De grief faalt. Partijen zijn in art. 8 van de vaststellingsovereenkomst overeengekomen dat DRH c.s. gerechtigd zijn tot de – in art. 8, onder a, gedefinieerde – verdiensten bij afronding van een woningbouwproject. In art. 8 is niet te lezen dat investeringen van die verdiensten in andere, lopende of eventuele nieuwe projecten mede ten laste komen van DRH c.s., al dan niet door middel van saldering.

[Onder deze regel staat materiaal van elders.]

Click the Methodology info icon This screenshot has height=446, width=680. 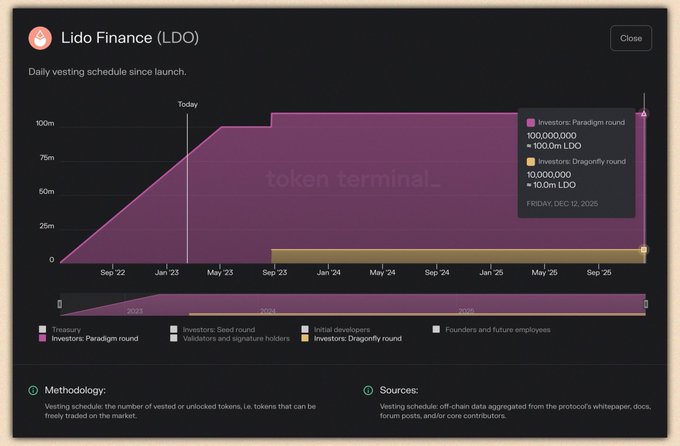[x=33, y=390]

VCP c.s. hebben onvoldoende gesteld om aan te nemen dat partijen art. 8 toch zo hebben begrepen respectievelijk moeten begrijpen. Ook als dergelijke investeringen bestaande praktijk in VCP zijn, valt niet in te zien dat ze na het uittreden van DRH c.s., bij gebreke van een voorbehoud te dier zake, nog mede voor hun risico zouden komen; de uittreding van DRH c.s. impliceert dat zulk risico wat hen betreft voortaan van de baan was. De omstandigheid dat de positieve resultaten van woningbouwprojecten na het uittreden van DRH c.s. zijn geïnvesteerd in woningbouwproject Student Michigan Housing, kan dan ook niet rechtvaardigen dat de positieve resultaten bij DRH worden verrekend met die investeringen.

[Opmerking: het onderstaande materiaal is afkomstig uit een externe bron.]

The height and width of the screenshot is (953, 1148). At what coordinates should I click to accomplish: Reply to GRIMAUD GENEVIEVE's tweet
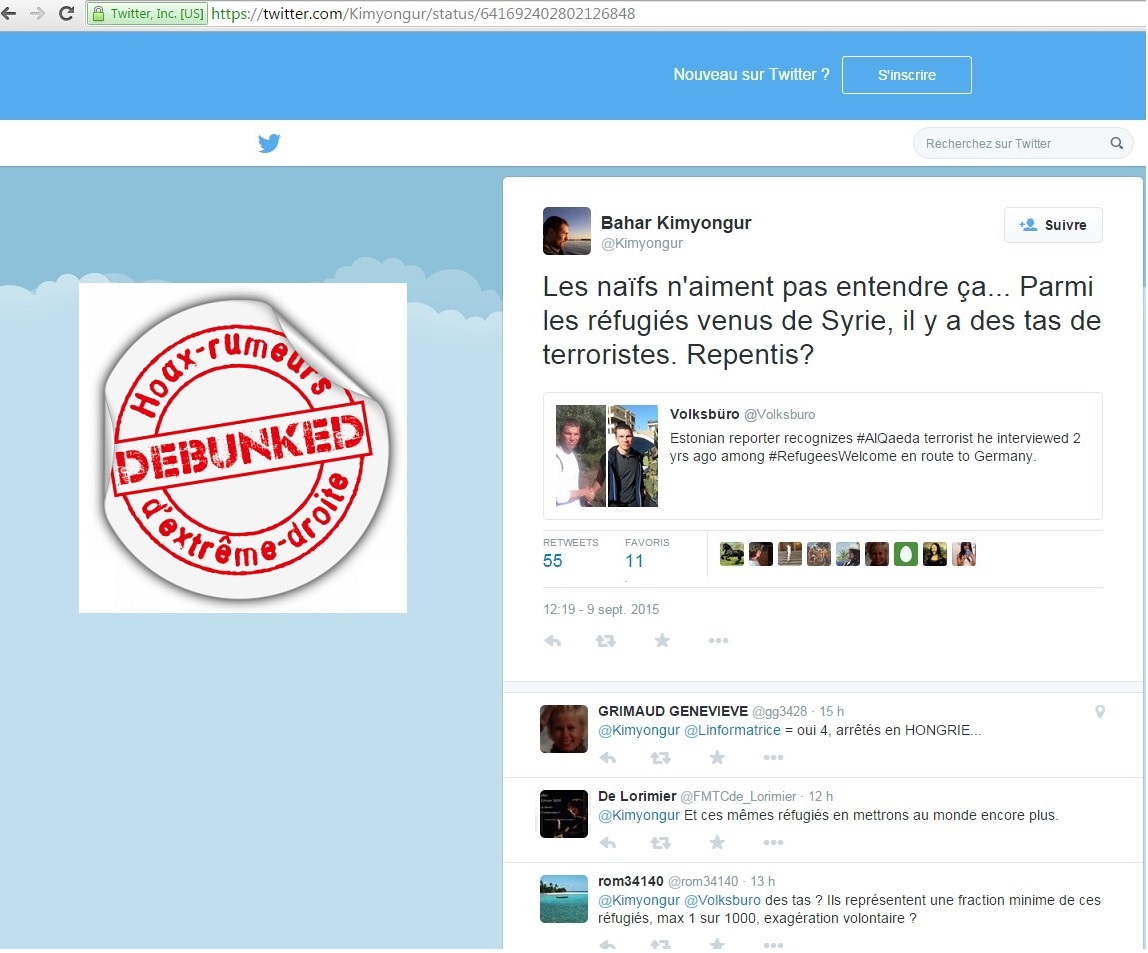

De stelling dat VCP de investering in Student Michigan Housing (mede) met het oog op schadebeperking heeft gedaan, leidt niet tot een ander oordeel. Niet is gebleken van een reële dreiging van faillissement of aansprakelijkheid van VCP met als gevolg dat het bedrag dat VCP aan DRH c.s. verschuldigd was, verloren zou gaan. Het hof laat dan nog daar dat VCP c.s. weliswaar stellen dat VCP de investeringen heeft gedaan met behulp van leningen van [appellant sub 7] en [appellant sub 6] , maar dat die (door DRH c.s. betwiste) stelling niet met schriftelijk bewijs is ondersteund. Daarom kan niet worden uitgegaan van een eigen investering van VCP van dien aard dat die voor verrekening met positieve resultaten in aanmerking zou komen.
De rechtbank heeft dus terecht beslist (tussenvonnis van 4 december 2019, rov. 4.14) dat uit de vaststellingsovereenkomst volgt dat het aandeel van DRH c.s. in de verdiensten moet worden bepaald per afgerond woningbouwproject, en dat negatieve resultaten van een ander project daarop niet in mindering mogen worden gebracht.
4.5.
In het licht van deze uitleg van de vaststellingsovereenkomst kan de
investeringvan het positieve resultaat van een woningbouwproject worden aangemerkt als het moment waarop dat positieve resultaat beschikbaar is gekomen voor de partijen die aanspraak kunnen maken op een aandeel in dat resultaat, dus als het moment waarop dat aandeel is betaald of betaald had moeten worden.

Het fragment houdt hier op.